**ACTION ITEM**: Every entry below is to be copied exactly, with nothing omitted.

[Stored data entries]
++++++++++++++++++++

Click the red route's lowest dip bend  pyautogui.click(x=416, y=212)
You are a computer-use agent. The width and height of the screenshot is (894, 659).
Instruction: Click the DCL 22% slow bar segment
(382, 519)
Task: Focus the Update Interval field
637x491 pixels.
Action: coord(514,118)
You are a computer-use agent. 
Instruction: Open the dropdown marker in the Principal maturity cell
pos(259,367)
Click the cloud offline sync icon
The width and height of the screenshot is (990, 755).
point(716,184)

++++++++++++++++++++

**RESULT BELOW**:
Click the red route's lowest dip bend  pyautogui.click(x=416, y=212)
You are a computer-use agent. The width and height of the screenshot is (894, 659).
Instruction: Click the DCL 22% slow bar segment
(382, 519)
Task: Focus the Update Interval field
637x491 pixels.
Action: coord(514,118)
You are a computer-use agent. 
Instruction: Open the dropdown marker in the Principal maturity cell
pos(259,367)
Click the cloud offline sync icon
The width and height of the screenshot is (990, 755).
point(716,184)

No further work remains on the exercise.